Una donna guadagna meno di un uomo
È questa l’altra grande discriminazione che emerge osservando i numeri. Non solo il divario tra i redditi supera spesso il 10%. Confrontando i redditi le differenze sono lampanti: 24.759 euro annui contro 17.156 euro per le donne. Nel settore privato gli uomini arrivano a percepire fino al 44% in più delle colleghe. Una differenza che pesa anche al supermercato: i prodotti più acquistati dalle donne costano mediamente di più di quelli maschili (fonte Federconsumatori).

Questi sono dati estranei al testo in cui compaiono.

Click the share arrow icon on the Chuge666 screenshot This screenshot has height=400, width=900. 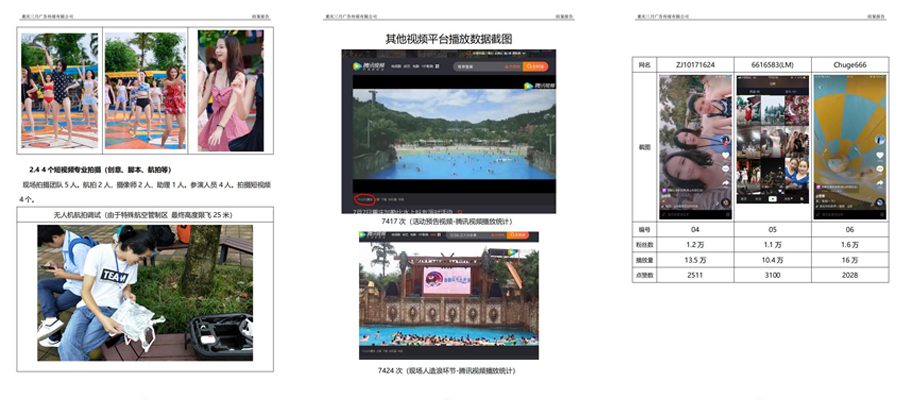tap(879, 183)
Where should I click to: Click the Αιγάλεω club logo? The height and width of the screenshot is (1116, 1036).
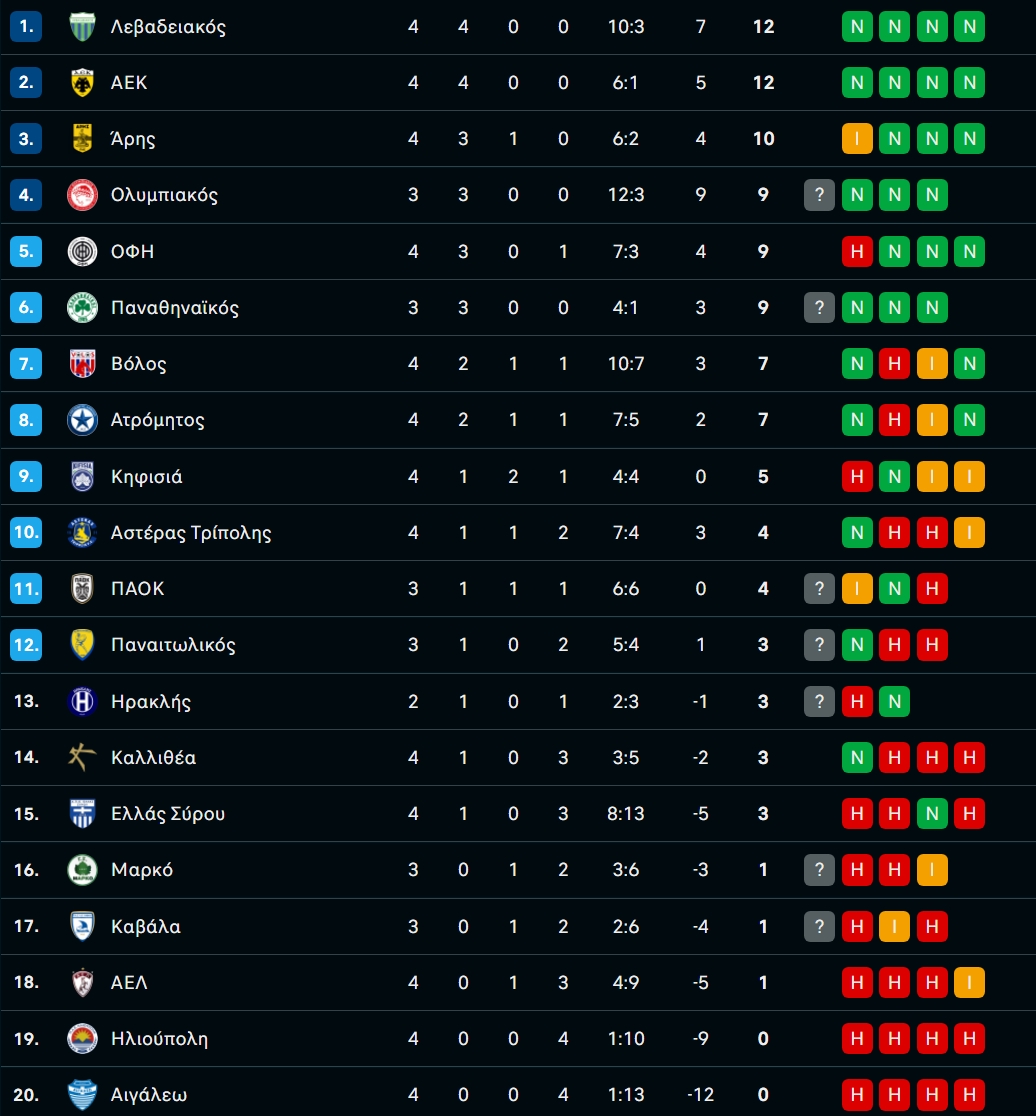pyautogui.click(x=82, y=1095)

Poche donne nelle istituzioni
La realtà che si vive nel lavoro è rispecchiata quasi fedelmente nelle istituzioni. Tranne laddove la parità di genere è stata imposta per legge, ad esempio nella Regione Calabria dove la rappresentanza in Consiglio è al 50% femminile, gli altri numeri non lasciano spazio a dubbi. Se nel Parlamento europeo si arriva al 39,5% di donne, in quello italiano ci si ferma al 36,2%. Numeri ancora più impietosi emergono dall’analisi dei consigli comunali: 31,7% e solo cinque prime cittadine su 133 comuni medio-grandi. Considerando invece solo gli incarichi pubblici più importanti (Corte costituzionale, il Consiglio superiore della magistratura, le diverse Authority e il corpo diplomatico) quelli ricoperti da donne sono il 20%. Nel Consiglio regionale pugliese, si contano solo sette donne elette, su un totale di sessanta.
I giovani ai margini
Oltre le donne sono i giovani, e ancora di più le giovani donne, a rimanere ai margini del mondo del lavoro. In base agli ultimi dati diffusi dal Censis in collaborazione con l’Ugl, i giovani fino ai 29 anni guadagnano il 40% in meno dei lavoratori over 55 e le donne il 37% degli uomini. L’Italia ha il triste record europeo di disoccupazione tra gli under 40 (32% di occupati contro una media continentale del 41%). È dal Sud, però, che arrivano i numeri più allarmanti. La percentuale di chi non lavora da Roma in giù è al 35%, contro il 15% al Nord. Una crisi che travolge anche il sistema della formazione. La quota dei ragazzi, infatti, che hanno abbandonato precocemente gli studi è più elevata nel Mezzogiorno: nel 2021, secondo i dati Istat, sono il 19,5% nelle Isole (stabile rispetto al 19,9% del 2020) e il 15,3% nel Sud (in calo rispetto al 17,5% del 2020). In Sicilia, Puglia, Calabria e Campania la quota è particolarmente alta tra i maschi, oltre il 18% (rispettivamente 24,8%, 19,6%, 18,6% e 18,4%). Alla Puglia, inoltre, va il triste primato italiana della percentuale più bassa di laureati, il 19,1% dei giovani lo scorso anno (va meglio alla Basilicata con il 24,7%). Quasi il 20% dei ragazzi pugliesi, infine, non studia, non lavora e non si forma per trovare il proprio ruolo all’interno della società.